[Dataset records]
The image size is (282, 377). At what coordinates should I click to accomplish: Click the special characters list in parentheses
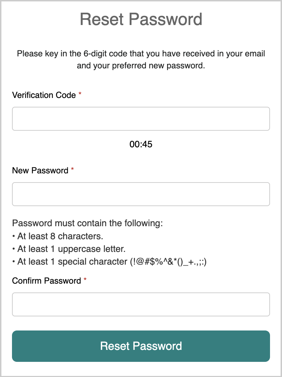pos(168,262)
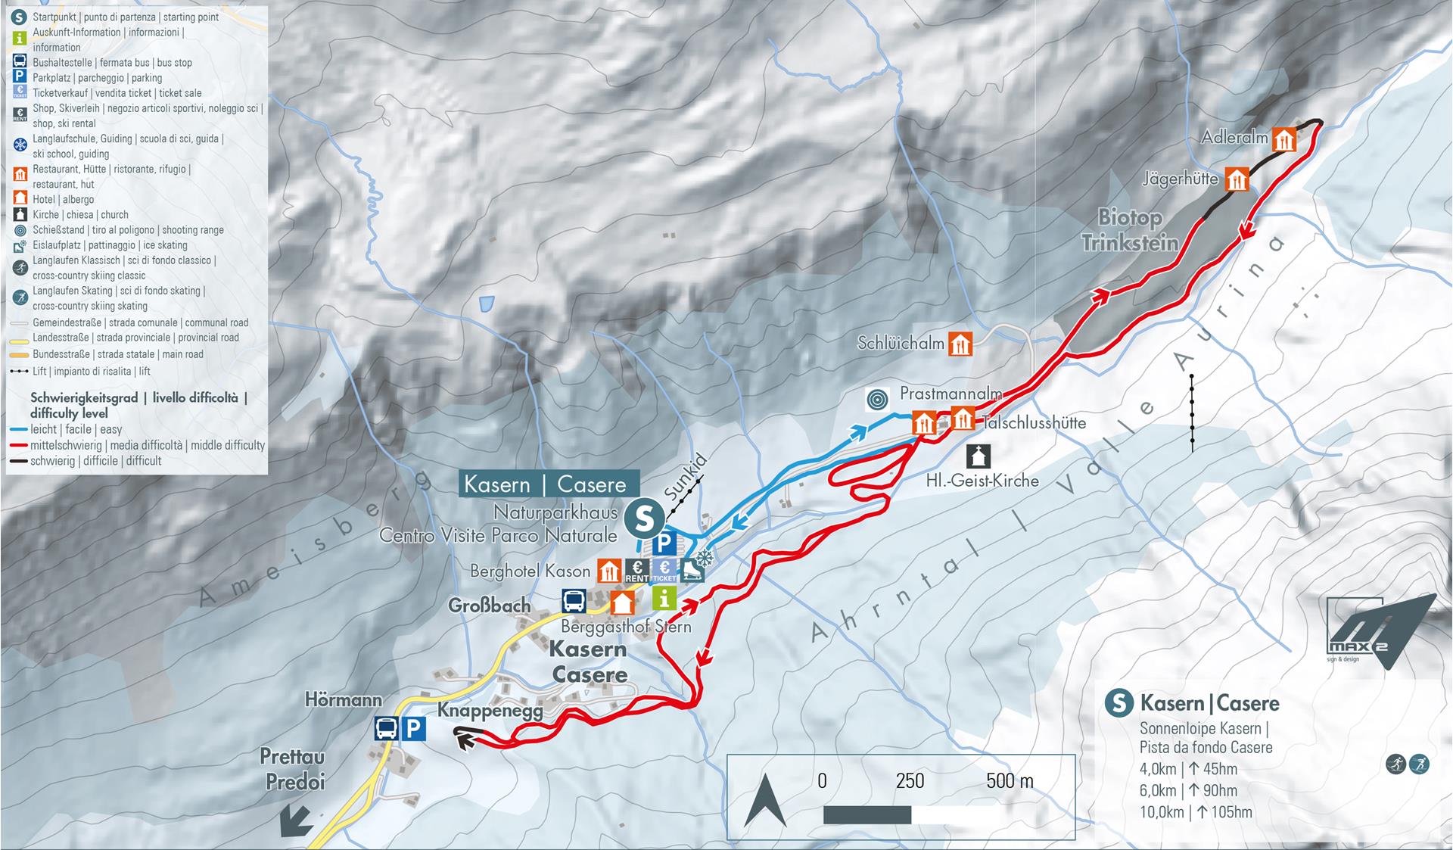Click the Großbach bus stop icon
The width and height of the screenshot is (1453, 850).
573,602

■ **What to produce**: Can you repeat every row above word for word, leaving out the pictures?

■ **Result**:
The image size is (282, 377). At what coordinates should I click to accomplish: Click the special characters list in parentheses
pos(168,262)
Click the Großbach bus stop icon
The width and height of the screenshot is (1453, 850).
573,602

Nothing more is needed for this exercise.